Hacker News new | ask | show | jobs
by chmars 3659 days ago
I am switching away from unique mail addresses … I used a mix of catch-all and plus characters:

The former reduces the efficiency of your spam filter, the later is not (fully) supported by many websites. AirBnB for example allowed me to set an mail address with a plus character, however, login did not work anymore, so I was locked out and had to create a new account … AirBnB support refused to change my mail address since they apparently did not get the plus character 'trick'.

1 comments

Add grep whitelist to your spam filter for some arbitrary extension, e.g. a tld such as '.com'.

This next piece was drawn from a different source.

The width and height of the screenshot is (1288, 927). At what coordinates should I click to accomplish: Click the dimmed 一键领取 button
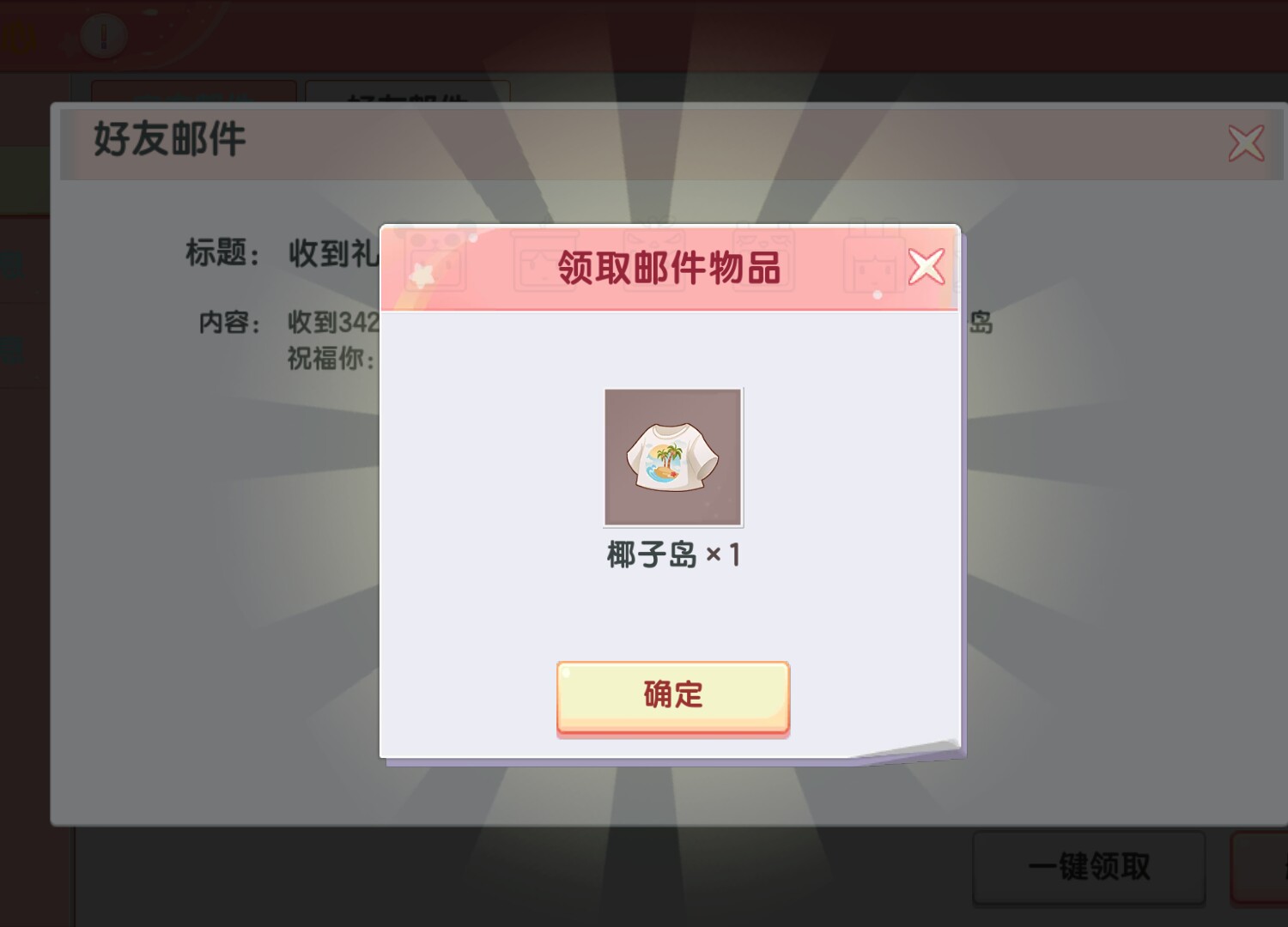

This way the address can be some-web-app.somecompany.com@yourdomain.tld, you can whitelist *.com@ (or higher up on the subdomain if necessary).

Not sure if this would maintain the efficiency of your (or any) spam filter, but it does avoid the '+' character.

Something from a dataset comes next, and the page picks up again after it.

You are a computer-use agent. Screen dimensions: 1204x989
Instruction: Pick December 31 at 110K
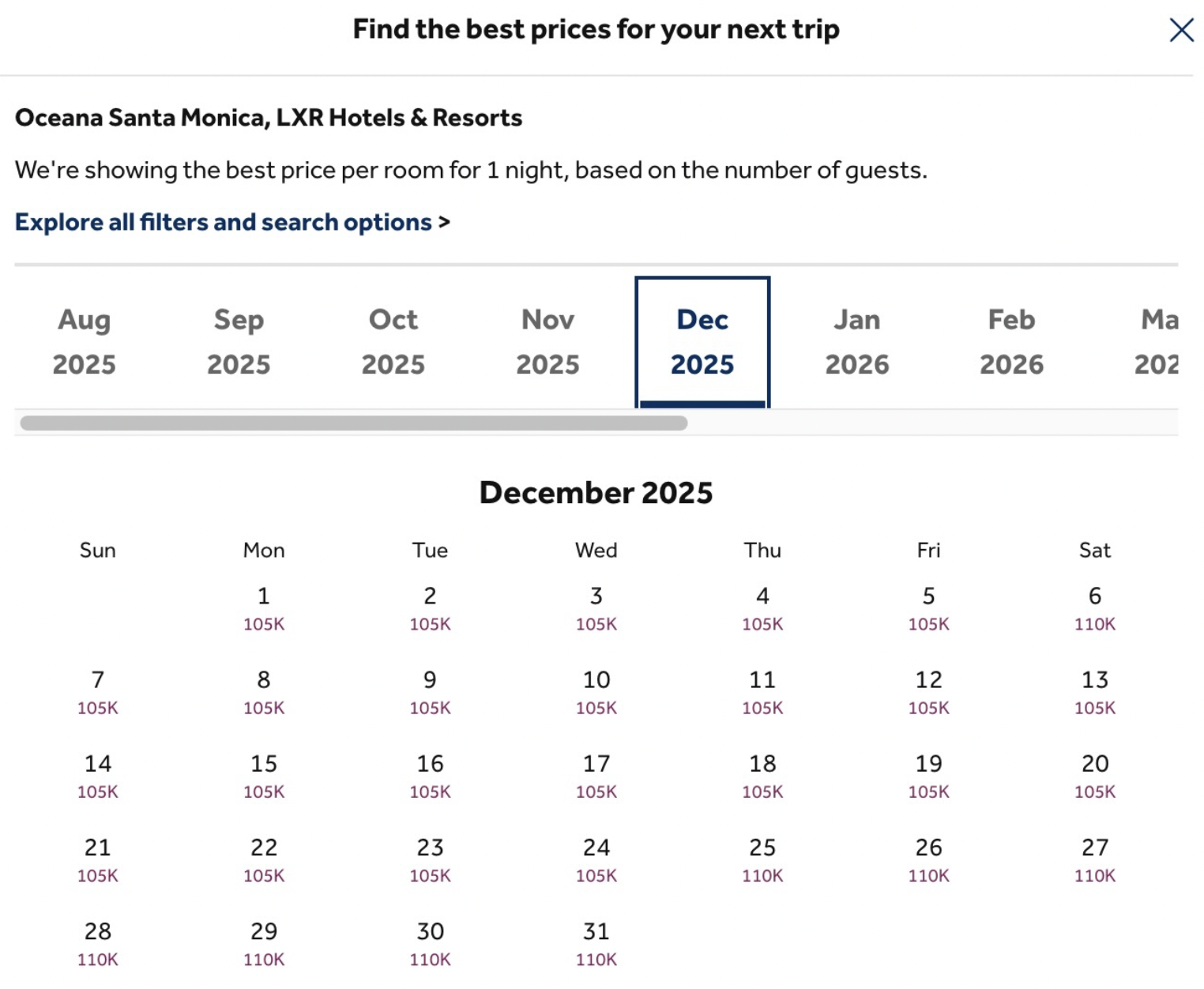coord(596,943)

In my experience adding the domain of the recipient often leads to problems.

  Rep: "Can you verify your email address?"
  Me: "er, em-verizon@example.com"
  Rep: "Hey, I didn't know you worked for Verizon!"
  Me: "no..."
And now the call gets excruciatingly slow and unfriendly because the rep thinks I'm trying to hack something.

Also, more than one web forum has silently binned me until I removed the domain from my email address. Had one where I could post for a few days, then the admin deleted me and sent that email address a crazy anti-spam rant thinking I was a bot.

I still like using unique email addresses but I make sure they're obscure.